Democrats have said repeatedly that health insurance premiums for millions of Americans will double or triple if those credits, established in 2021, are not extended past Dec. 31.
Barrasso has called those credits “Biden’s bonus COVID payments” and said they were always meant to be temporary, adding that an extension would cost taxpayers $350 billion over 10 years.
Partisan Moves
Senate Republican Leader John Thune of South Dakota has said repeatedly that the GOP will negotiate with Democrats — but only after the minority party helps pass the GOP’s CR.
Democrats counter that Republicans have refused for months to negotiate on the Obamacare credits or other matters. Schumer has said talks on full-year appropriations bills are badly stalled, and that passing a short-term CR and restarting those talks would ignore the underlying stalemate.
Moreover, Democrats are wary of congressional Republicans and President Donald Trump, because the GOP has used its control of Washington this year to the detriment of the minority party in several ways.
The GOP earlier this year, using a simple-majority vote procedure in the Senate, clawed back funding that was already established in law. Democrats lost their fight to keep the funding.
Trump then went further, bypassing Congress altogether to rescind more funds established in law — funds that again represented Democrats’ priorities.
Also, a simple-majority Senate vote rule was used by Republicans this year to enact a sweeping tax and budget bill.
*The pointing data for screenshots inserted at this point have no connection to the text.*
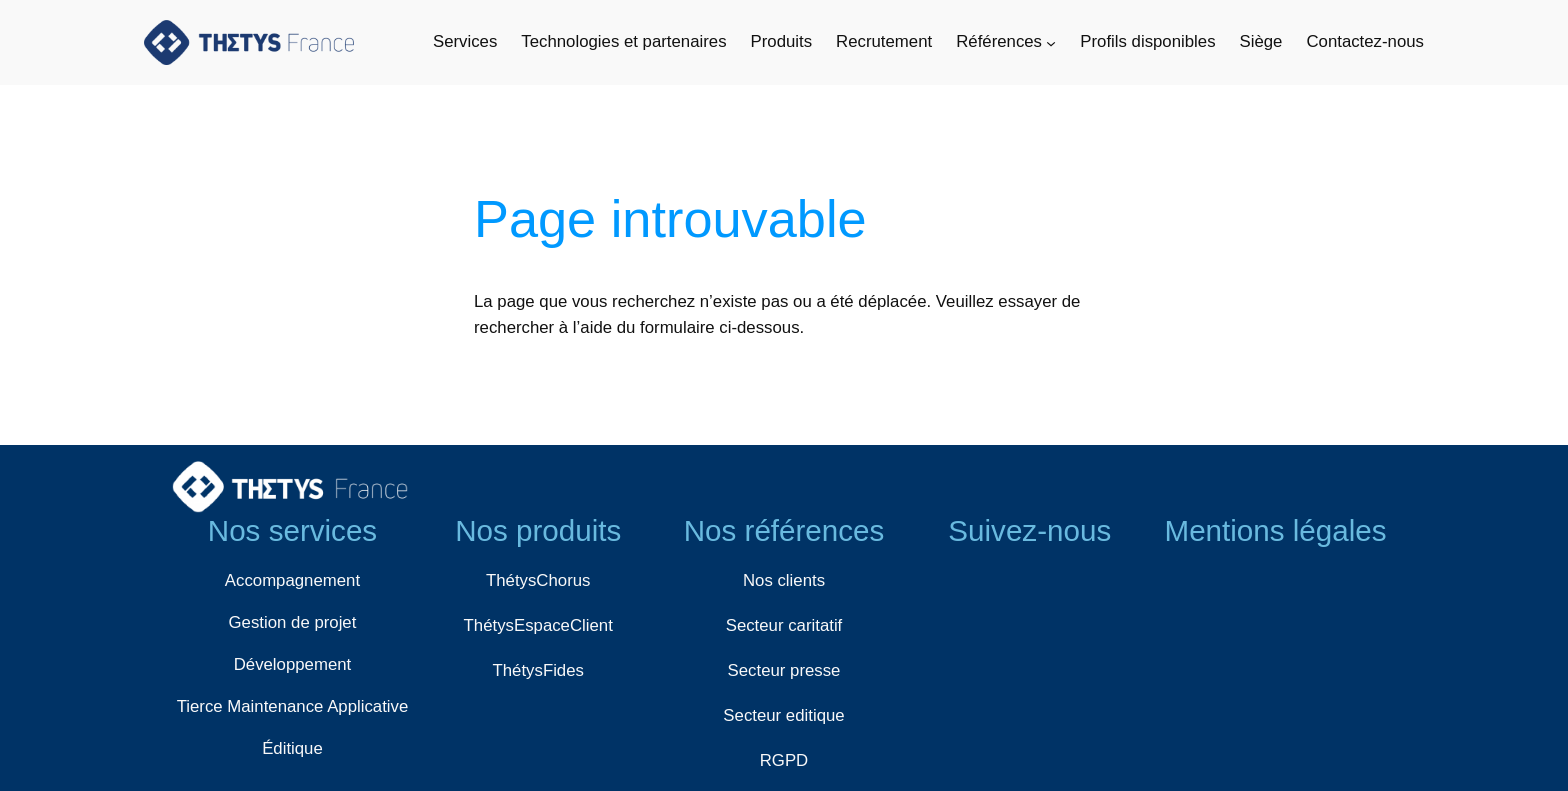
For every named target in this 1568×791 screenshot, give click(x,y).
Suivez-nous (1029, 530)
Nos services (292, 530)
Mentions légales (1275, 530)
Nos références (784, 530)
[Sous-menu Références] (1051, 42)
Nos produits (538, 530)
"We're in an unfortunate period of hyper-partisanship," U.S. Sen. Roger Wicker, R-Mississippi, said on the floor Thursday.
Schumer: House ‘On Vacation’
Schumer, speaking just before Barrasso on the floor Thursday, hammered on the Republicans’ refusal to give concessions.
“Every day that Republicans refuse to negotiate to end this shutdown, the worse it gets for Americans, and the clearer it becomes who’s fighting for them,” Schumer said.
He also noted House Speaker Mike Johnson, R-Louisiana, canceled this week’s slate of business in that chamber.
Johnson’s move was supposed to put pressure on Senate Democrats to cave on the shutdown standoff. That’s because anything agreed to in the Senate — other than the House-passed CR, unchanged — would have to go back to the House for approval.
Keeping the House out all this week was supposed to signal that the House-passed measure was a take-it-or-leave-it proposition.
“In the middle of a shutdown crisis, Speaker Johnson has shut the lights off in the halls of Congress,” Schumer said. “We Democrats have made clear that Republicans need to engage with us in serious negotiation … but Speaker Johnson has sent the House on vacation.
“House Republicans are getting paid and not working. And they’re asking federal workers to work and not get paid.”
Added Schumer: “The cracks are showing on the Republican side because they know Speaker Johnson’s position of not budging on health care fixes is untenable.”